Il faut dire que la représentation de créatures en comédies mu- sicales, de manière générale, n’est pas chose aisée. L’adaptation musicale de Bob l’éponge (SpongeBob SquarePants: The Broadway Musical, par Tina Landau et Kyle Jarrow) présente ainsi un mélange de planctons, de crabes et de calamars, à l’esthétique bariolée incertaine, quand la comédie musicale Scooby-Doo (Live, Musical Mystery!) tourne autour d’un chien qui se tient sur ses deux jambes, ayant tout d’une peluche géante pour enfants. Le spin-off du Magicien d’Oz, Wicked (Stephen Schwartz et Winnie Holzman), tire, lui, son épingle du jeu, présentant une femme verte cernée de mystérieux singes rouges qui, côtoyant des figures humaines plus communes, réussissent à happer les spectateurs depuis 2003 à Londres et Broadway, de sorte que la styliste Susan Hilferty remportait, en 2004, le Tony Award des meilleurs costumes.

Mais c’est certainement Le Roi lion, joué à Broadway depuis 1997 sur une musique d’Elton John et vu par cent millions de spectateurs, qui se sort de l’exercice avec le plus d’élégance. La créatrice des costumes, l’américaine Julie Taymor, formée à Paris à l’École Jacques Lecoq, s’est inspirée d’éléments du théâtre de marionnettes japonais pour élaborer costumes et scénographie. Son idée : mélanger le storytelling de l’Ouest et les techniques asiatiques de masques pour créer un nouveau style de production, où les gazelles sont des silhouettes bondissantes accrochées à des danseurs sur échasses, où Mufasa s’incarne dans un masque de 310 grammes et Scar dans un de 210 grammes seulement, anguleux et asymétrique, léger mais parfaitement inquiétant. Le personnage de Timon, décrit par Julie Taymor comme l’un des plus difficiles à maîtriser, nécessite des mouvements simultanés de la tête, des bras, du dos et du cou de l’acteur pour maîtriser l’action de la marionnette.
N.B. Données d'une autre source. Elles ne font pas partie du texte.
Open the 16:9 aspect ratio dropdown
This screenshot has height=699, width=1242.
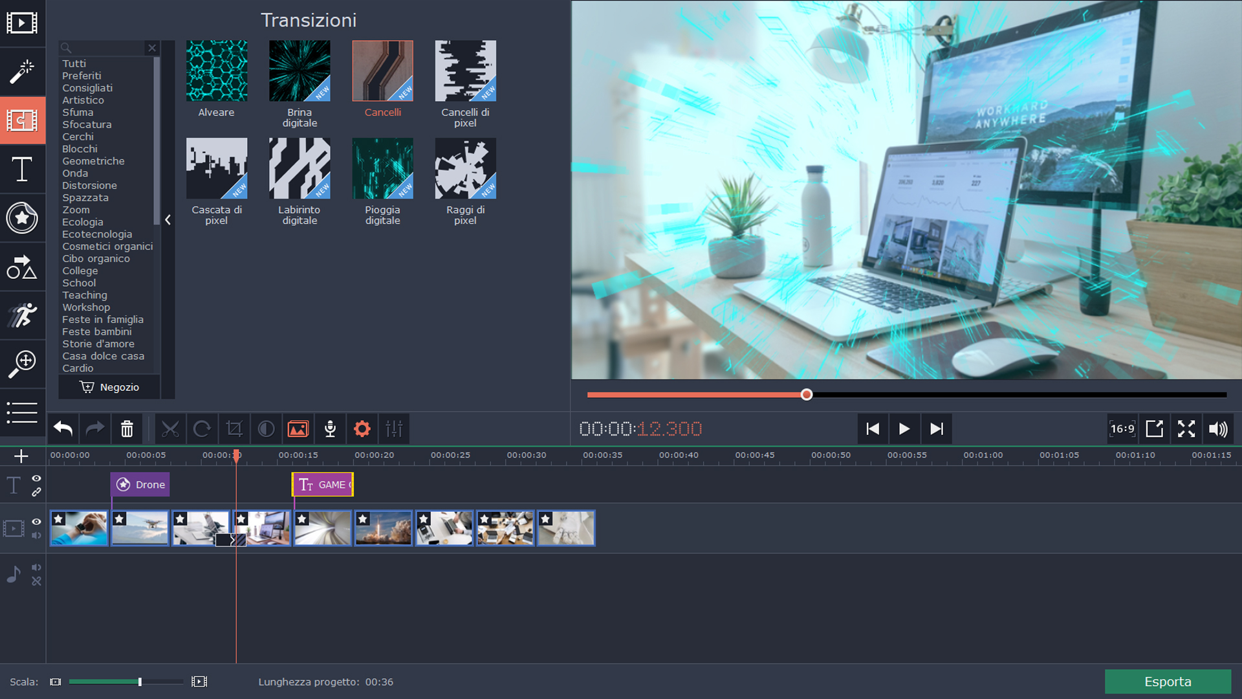click(1122, 428)
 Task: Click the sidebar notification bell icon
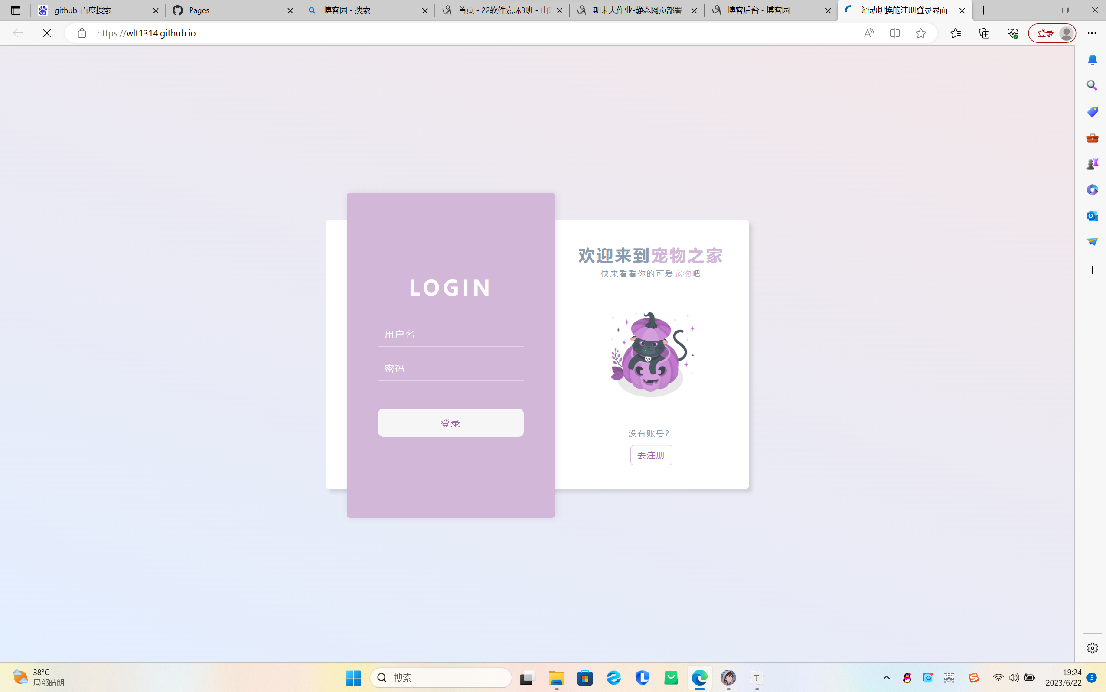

Le spectacle compte quatre-cents costumes et deux-cents masques, qui ont nécessité quelques trente-sept-mille heures de travail pour être fabriqués, et ont été gratifiés de six Tony Award. Non seulement Julie Taymor remporta, en 1997 et 1998, les Tony Awards des meilleurs costumes et meilleurs décors mais – avec ce Roi lion où le personnage du mandrill Rafiki, initialement masculin, est incarné par une performeuse féminine – elle devint la première femme à gagner le Tony Award de la meilleure metteuse en scène. Le salut des créatures et celui des femmes, main dans la patte.